Clemens Schmale hat seinen persönlichen Handelsstil seit den 1990er Jahren an der Börse entwickelt.

Dieser gründet auf zwei Säulen: ein anderer Analyseansatz und andere Basiswerte. Mit anders ist vor allem die Kombination aus Global Makro, fundamentaler Analyse und Chartanalyse sowie Zukunftstrends gemeint. Während Fundamentaldaten und Makrotrends bestimmen, was konkret gehandelt wird, verlässt sich Schmale beim Timing auf die Chartanalyse.

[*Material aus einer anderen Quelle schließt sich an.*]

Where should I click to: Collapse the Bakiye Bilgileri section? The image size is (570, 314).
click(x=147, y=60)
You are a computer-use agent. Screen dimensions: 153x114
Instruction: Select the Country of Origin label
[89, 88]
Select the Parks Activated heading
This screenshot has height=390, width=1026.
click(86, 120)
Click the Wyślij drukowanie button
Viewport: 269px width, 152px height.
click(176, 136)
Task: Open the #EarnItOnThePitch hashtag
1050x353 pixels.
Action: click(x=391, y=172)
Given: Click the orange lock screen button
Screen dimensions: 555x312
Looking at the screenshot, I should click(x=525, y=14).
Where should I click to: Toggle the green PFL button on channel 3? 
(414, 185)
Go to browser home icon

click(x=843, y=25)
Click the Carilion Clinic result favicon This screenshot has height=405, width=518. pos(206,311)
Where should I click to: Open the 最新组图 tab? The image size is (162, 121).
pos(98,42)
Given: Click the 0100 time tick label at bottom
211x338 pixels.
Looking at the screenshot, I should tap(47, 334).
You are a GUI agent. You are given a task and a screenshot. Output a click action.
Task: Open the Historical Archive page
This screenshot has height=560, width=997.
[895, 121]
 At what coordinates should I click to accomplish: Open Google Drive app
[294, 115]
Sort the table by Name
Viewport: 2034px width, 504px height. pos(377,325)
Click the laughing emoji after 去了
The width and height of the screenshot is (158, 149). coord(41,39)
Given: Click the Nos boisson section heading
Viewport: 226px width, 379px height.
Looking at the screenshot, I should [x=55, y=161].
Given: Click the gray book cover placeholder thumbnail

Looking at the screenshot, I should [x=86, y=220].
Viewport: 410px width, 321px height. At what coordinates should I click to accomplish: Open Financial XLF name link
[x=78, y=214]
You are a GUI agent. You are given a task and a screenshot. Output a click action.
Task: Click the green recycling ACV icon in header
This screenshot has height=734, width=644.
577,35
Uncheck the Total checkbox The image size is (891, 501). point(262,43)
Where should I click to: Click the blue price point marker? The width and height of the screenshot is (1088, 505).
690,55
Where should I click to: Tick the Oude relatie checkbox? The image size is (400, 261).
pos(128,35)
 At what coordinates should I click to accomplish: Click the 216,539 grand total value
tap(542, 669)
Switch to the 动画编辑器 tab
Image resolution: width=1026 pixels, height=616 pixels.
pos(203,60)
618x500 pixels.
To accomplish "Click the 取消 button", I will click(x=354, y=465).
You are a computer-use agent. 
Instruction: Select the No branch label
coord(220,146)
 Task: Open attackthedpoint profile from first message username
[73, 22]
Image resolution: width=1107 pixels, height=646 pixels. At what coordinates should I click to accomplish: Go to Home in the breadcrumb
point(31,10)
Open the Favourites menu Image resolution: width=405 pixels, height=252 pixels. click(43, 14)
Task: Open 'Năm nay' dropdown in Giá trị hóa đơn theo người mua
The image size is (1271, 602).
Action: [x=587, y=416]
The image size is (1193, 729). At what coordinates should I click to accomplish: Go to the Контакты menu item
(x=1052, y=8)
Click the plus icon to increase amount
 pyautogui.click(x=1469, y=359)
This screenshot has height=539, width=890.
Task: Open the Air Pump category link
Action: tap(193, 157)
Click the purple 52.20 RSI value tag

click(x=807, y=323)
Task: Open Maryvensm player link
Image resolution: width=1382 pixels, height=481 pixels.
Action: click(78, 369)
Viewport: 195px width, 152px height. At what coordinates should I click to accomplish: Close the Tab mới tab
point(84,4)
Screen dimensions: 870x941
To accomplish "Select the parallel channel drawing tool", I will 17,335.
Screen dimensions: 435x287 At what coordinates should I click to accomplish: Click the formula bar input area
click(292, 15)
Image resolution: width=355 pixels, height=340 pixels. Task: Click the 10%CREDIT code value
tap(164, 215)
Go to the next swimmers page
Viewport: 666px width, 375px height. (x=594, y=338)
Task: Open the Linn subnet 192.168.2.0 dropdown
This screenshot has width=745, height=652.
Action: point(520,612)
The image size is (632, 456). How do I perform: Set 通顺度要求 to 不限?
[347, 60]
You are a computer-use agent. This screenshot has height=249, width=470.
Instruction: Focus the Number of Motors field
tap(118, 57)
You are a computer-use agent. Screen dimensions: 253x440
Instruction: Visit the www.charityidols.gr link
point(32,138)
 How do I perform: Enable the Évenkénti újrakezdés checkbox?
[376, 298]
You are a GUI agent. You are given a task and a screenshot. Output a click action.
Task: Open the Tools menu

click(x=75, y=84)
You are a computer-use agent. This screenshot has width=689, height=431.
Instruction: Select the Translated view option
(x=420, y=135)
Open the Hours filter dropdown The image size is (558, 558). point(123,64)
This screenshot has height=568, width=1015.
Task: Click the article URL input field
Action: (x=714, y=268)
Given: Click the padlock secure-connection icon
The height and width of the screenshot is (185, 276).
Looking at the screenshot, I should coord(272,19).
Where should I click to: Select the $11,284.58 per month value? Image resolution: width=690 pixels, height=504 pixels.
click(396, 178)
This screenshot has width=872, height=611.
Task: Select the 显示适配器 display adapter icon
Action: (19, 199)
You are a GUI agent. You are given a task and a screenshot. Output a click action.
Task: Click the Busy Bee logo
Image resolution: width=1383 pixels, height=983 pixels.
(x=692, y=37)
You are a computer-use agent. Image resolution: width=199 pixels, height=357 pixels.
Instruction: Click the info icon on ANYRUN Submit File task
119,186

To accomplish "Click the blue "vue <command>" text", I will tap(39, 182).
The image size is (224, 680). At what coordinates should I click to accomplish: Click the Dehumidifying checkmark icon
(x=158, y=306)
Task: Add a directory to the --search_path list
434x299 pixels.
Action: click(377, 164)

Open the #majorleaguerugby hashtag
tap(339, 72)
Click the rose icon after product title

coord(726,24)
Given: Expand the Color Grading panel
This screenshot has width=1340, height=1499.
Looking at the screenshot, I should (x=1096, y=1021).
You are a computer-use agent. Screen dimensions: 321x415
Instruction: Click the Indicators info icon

Er handelt alle Anlageklassen, wobei er sich größtenteils auf Werte konzentriert, die nicht „Mainstream“ sind. Diese Märkte sind weniger effizient als andere und ermöglichen so hohes Renditepotenzial. Sie sind damit allerdings auch spekulativer als hochliquide Märkte. Die Haltedauer einzelner Positionen variiert nach Anlageklasse, beträgt jedoch meist mehrere Tage, oft auch Wochen oder Monate.

Rohstoffe, Währungen und Volatilität handelt er aktiv, in Aktien und Anleihen investiert er eher langfristig. Die Basiswerte werden direkt – auch über Futures – oder über CFDs gehandelt, in Ausnahmefällen über Optionen und Zertifikate.